Mais um Natal passado
Apesar de cada pessoa viver esta época do ano à sua maneira, a época natalícia reveste-se sempre de uma magia e encanto especiais. O Natal remete-nos para a família, a alegria contagiante das crianças, a árvore de natal, os presentes. É por excelência uma altura do ano em que valores como a partilha, solidariedade, empatia, estão mais presentes. Adultos que voltam a ser crianças na excitação de partilhar alegria e de ver a família reunida e feliz num ambiente de cor, calor e gargalhadas, e ainda a partilha de presentes.
E mais um que se passou, bem ou mal. Com amigos chegados, a comer e a beber, a provar diferentes iguarias. Não havendo crianças e a candura que as caracteriza, quando se está bem consigo próprio(a), ou com paz no coração, até sozinha no seu lar aconchegante uma pessoa passa bem. Já o fez, e faria outra vez, se assim fosse melhor para ela. Dependendo das famílias, há quem se contente com um Natal “bom e com saúde, que é o mais importante”, mesmo sem haver jantarada, como é o hábito da maioria das famílias, por tradição. Ela lembra-se da sua família reunida, durante anos, mas apenas para comer, encher a barriga, conversas soltas; não se lembra de sentir o calor ou o afeto familiar, a doçura, a ternura. Quando isso não existe ao longo do ano, não vai acontecer em dois ou três dias, obviamente. De uns anos para cá, essa família que se juntava – com pai, mãe, filhos, um ou outro neto às vezes, sendo apenas dois - ficou agora reduzida a duas pessoas, normalmente, a matriarca e um filho (dos quatro que teve), aquele que não construiu a sério (ainda) a sua própria família. O resto da gente que “enchia a casa” foi ficando ausente, só porque sim, porque nada atrai para a casa que devia ser o ponto de encontro familiar, onde buscar colo, as raízes, o amor…

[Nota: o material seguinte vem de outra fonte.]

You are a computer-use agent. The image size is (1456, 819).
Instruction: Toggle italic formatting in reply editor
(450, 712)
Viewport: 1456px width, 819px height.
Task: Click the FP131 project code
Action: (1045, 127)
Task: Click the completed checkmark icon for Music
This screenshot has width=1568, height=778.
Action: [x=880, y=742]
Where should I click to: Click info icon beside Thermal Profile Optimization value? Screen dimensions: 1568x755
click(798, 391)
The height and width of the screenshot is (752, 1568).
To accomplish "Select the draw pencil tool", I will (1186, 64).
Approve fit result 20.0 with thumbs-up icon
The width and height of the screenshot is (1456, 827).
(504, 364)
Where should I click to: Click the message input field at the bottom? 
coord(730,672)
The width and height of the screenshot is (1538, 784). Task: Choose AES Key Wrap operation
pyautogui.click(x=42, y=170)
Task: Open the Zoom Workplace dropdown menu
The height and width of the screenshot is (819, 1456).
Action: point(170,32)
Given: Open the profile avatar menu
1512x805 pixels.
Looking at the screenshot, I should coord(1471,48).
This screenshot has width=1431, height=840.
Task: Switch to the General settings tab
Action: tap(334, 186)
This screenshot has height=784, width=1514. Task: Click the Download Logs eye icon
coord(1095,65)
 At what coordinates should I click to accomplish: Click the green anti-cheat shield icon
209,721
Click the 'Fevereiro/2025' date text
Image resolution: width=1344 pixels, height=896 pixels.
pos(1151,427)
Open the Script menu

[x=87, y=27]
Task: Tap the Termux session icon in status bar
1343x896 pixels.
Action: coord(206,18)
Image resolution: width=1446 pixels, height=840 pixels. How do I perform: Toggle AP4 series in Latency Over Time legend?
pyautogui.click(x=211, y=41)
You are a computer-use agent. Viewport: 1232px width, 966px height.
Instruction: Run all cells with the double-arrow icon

Ela entende que pode existir família tóxica, e as coisas acontecem por algum motivo. Mas perdoar é libertar-se. Cada um de nós carrega a família dentro de si, é necessário e urgente aprender a ressignificação. Precisamos resolver-nos interiormente, com as nossas próprias emoções, para sarar as nossas feridas. Perdoar as nossas famílias pela sua imperfeição não é validar ou concordar com as suas atitudes, é libertar-se de mágoas, culpas, dores e remorsos. É caminhar com mais leveza, entender que a perfeição não existe em nenhum lugar, que também somos imperfeitos e podemos ir aprendendo ao longo da vida, se quisermos, que o passado ficou para trás e que temos a chave da libertação e o controlo da nossa vida agora. Leva tempo a aprender tudo isto, mas conseguimos. Basta querer.
Apesar do sossego que muita gente prefere nesta época do ano, sem ter que seguir normas, há sempre um desejo comum de Natal que é “saúde para si, para os seus e para todos.” Ah e importante: PAZ no coração!